Drilling down into the report highlights examples of board involvement in climate change and sustainability issues. At life insurer Prudential, for instance, a specific board committee is in charge of overseeing corporate sustainability measures. At the same time, to make sure that the board has the key skills it needs to guide the company going forward, Prudential’s board members’ environmental credentials are considered as part of their nominations.
German multiline insurer Allianz takes another approach. Several board committees—including the risk and finance, underwriting, and investment committees—monitor and take action on climate change issues that could impact the company. The company’s Environmental, Social and Governance Office, responsible for making climate change thinking part of investment and insurance activities, reports directly to a board member and regularly updates board members on sustainability issues.
Ceres’ report, “View From the Top: How Corporate Boards Can Engage on Sustainability Performance,” identified more examples of how boards can take proactive roles in preparing their companies for sustainability and climate change, gleaned through interviews with dozens of corporate board members, investors and governance experts. The report offers a number of recommendations for how corporate boards can oversee sustainability effectively, including putting in place explicit oversight systems for sustainability; building competence for sustainability at the board level through recruitment and training; and integrating sustainability into board member decision-making on strategy, risk and compensation.

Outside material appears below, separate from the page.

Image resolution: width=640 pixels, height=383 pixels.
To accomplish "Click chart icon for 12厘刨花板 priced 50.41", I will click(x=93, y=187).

Political elections don’t diminish the challenges that insurers face from climate change. Directors are already getting a preview of how much climate change could impact the economy—since the 1980s, annual insurance losses from weather disasters have jumped to an inflation-adjusted average of $50 billion from $10 billion, according to Munich Re. This and other climate risk trends are why boards at leading companies are pushing the case for acting now rather than reacting later.